Солнце уже выгнало туман из балки, когда он проснулся. Снял с себя руки и ноги женщин, выбрался из будки, поднялся наверх, залег в кустах. Забор – в километре, что и ним – не видать, в ветре была горечь горелой резины. Труба не дымила. Выстрел. Потом еще. Что-то задвигалось, набегало. Сухо протутукала автоматная очередь. По солнцу – около десяти утра. И наконец запылила дорога, Третья рота пошла вливаться в 293-ю дивизию. Андрианов съехал вниз по скользкой траве, разбудил женщин, сказал им: глаз не сводить с крайней караульной вышки, как появится на ней белая простынь – идти к забору.
Ключи начпрода позвякивали у него в кармане, равнодушно глянул он на сбитые со складов замки, он знал, где начпрод прячет истинные богатства. Прошелся по казармам, постоял у клуба, у гаража, куда попала мина. Остальные только повыбивали стекла да кое-где обрушили забор. И все же повсюду – следы разгрома или бегства, как два года назад в том гарнизоне, где застала Андрианова война, там он, как и сейчас, один-одинешенек стоял на плацу военного городка, брошенного на произвол судьбы, под гусеницы уже грохотавших невдалеке танков. Он тогда еле ноги унес, надеялся и отсюда выбраться живым, не встревожило его и появление нежданных гостей.

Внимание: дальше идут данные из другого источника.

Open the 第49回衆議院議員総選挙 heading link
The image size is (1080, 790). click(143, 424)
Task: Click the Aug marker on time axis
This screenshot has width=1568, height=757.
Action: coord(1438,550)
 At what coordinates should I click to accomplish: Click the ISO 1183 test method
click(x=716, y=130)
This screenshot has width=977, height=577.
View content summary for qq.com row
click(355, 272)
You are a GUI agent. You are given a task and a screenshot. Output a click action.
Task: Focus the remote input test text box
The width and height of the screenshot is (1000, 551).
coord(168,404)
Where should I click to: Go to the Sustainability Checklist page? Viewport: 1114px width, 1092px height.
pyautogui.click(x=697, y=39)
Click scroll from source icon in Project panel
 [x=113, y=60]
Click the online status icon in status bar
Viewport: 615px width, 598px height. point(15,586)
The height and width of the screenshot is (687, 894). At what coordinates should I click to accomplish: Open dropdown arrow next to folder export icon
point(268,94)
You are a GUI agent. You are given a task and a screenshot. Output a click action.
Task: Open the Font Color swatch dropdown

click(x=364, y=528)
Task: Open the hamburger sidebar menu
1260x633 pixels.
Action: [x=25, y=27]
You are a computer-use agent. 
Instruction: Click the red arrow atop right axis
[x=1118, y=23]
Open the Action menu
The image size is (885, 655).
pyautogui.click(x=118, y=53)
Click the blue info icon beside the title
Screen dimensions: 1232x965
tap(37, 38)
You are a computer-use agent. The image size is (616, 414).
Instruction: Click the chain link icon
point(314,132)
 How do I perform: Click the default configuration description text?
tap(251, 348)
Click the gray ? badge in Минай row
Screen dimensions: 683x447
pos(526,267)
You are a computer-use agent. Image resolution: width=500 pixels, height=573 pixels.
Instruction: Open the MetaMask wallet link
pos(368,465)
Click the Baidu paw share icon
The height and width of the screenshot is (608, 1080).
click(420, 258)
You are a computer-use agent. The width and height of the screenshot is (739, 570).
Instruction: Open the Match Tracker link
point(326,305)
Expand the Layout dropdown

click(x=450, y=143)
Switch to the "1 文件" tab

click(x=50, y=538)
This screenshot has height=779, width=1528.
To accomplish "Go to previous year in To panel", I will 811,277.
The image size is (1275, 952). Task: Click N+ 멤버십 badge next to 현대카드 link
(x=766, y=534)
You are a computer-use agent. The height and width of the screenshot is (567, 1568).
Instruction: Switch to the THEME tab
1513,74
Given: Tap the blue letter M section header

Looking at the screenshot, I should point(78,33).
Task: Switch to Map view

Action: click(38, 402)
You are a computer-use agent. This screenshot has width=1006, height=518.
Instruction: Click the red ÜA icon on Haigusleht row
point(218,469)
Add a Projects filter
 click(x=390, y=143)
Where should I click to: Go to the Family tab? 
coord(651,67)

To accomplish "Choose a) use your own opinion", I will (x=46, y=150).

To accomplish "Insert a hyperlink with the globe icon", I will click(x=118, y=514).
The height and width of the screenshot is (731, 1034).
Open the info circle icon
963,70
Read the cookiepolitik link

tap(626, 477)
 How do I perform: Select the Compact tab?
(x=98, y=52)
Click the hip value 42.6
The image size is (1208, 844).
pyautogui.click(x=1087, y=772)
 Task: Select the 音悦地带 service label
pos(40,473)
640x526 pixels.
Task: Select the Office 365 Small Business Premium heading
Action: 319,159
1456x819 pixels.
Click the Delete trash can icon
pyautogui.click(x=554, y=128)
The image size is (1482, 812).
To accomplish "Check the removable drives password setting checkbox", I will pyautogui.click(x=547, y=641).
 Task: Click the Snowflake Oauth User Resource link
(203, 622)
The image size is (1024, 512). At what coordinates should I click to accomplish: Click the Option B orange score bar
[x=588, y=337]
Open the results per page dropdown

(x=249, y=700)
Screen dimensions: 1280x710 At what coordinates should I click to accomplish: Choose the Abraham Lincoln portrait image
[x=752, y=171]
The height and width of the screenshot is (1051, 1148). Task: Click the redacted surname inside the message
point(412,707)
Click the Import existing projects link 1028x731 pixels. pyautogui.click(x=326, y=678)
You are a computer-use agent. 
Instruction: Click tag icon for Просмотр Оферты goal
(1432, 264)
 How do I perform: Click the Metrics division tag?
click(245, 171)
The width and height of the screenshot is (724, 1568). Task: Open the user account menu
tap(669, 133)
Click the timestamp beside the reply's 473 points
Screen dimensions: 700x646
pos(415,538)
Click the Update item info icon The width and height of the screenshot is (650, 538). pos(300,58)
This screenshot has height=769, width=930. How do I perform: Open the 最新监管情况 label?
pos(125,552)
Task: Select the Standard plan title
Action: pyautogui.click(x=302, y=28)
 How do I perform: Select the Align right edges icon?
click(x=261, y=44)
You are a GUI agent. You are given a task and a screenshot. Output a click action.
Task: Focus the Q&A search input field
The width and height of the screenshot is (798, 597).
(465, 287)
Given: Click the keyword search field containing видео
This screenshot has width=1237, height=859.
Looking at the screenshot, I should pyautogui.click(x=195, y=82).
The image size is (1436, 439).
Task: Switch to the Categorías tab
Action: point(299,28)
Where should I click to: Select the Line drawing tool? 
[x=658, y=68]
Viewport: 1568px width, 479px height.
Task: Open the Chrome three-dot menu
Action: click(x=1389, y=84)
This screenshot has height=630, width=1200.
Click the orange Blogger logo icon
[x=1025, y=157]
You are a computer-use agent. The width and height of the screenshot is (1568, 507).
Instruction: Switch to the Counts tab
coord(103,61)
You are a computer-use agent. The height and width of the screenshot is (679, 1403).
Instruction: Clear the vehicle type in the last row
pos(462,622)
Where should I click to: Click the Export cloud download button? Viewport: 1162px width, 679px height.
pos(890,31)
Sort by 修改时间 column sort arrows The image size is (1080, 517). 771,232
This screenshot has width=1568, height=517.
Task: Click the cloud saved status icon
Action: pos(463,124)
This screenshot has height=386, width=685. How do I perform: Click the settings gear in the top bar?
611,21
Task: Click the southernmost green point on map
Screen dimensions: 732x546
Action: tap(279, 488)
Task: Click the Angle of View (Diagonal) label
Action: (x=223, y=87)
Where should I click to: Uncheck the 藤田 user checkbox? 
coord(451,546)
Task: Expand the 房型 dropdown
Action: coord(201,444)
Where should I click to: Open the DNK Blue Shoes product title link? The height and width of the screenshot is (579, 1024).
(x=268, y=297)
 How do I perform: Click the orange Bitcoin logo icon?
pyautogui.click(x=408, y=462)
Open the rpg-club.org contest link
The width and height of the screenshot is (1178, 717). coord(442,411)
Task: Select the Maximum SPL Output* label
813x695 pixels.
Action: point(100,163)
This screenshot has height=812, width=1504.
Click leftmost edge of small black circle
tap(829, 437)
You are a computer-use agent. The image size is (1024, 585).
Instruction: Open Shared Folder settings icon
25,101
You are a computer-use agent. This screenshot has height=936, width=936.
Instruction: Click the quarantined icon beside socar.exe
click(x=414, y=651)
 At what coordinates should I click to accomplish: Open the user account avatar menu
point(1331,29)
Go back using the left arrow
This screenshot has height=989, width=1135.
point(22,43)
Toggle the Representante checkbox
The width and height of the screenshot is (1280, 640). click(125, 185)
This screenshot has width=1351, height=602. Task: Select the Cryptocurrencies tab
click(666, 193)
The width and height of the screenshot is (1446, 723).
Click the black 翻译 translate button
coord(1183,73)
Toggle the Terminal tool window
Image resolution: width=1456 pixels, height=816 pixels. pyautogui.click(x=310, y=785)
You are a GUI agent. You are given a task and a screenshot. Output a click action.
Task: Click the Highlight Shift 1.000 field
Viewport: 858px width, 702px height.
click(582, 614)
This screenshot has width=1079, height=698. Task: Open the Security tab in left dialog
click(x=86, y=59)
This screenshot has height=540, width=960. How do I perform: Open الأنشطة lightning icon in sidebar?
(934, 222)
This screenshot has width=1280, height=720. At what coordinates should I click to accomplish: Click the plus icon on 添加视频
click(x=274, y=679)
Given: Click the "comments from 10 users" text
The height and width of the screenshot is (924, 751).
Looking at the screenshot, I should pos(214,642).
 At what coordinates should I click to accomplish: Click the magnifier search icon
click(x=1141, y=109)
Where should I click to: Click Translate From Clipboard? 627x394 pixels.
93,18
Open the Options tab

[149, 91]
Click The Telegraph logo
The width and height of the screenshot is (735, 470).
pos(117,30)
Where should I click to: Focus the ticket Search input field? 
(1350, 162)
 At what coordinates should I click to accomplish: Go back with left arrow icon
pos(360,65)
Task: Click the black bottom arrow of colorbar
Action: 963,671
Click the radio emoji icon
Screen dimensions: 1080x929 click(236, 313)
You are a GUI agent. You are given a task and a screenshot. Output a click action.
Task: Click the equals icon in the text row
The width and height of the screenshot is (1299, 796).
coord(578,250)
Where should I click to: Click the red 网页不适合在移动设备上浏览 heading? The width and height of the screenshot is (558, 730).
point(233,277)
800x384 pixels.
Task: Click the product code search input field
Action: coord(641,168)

У пролома в заборе взнузданной лошадью остановился студебеккер с высокими бортами, автоматчики в касках и накидках ловко поспрыгивали, мягко опускаясь на землю, раньше всех через борт перелетел прыгучий начальник, без каски, с ястребиными глазами, сразу обшарил ими округу, не глядя причем на Андрианова, но руками побалтывая так, чтоб тот понял: пистолет он выхватит раньше, сопротивление бесполезно. Спросил, кто еще есть в расположении части. «Никого, сам видишь». Лица автоматчиков вымазаны сажей, покопались, значит, на пепелище. «В госпиталь пора, служивый», – дал совет начальник, возвращая Андрианову документы. Тот чуял: за спиной кто-то наставил на него ствол, повернулся – еще два таких же начальничка, без касок, с волчьими ухватками, сажей не мазанные, под мышкой того, что справа, шахматная коробка.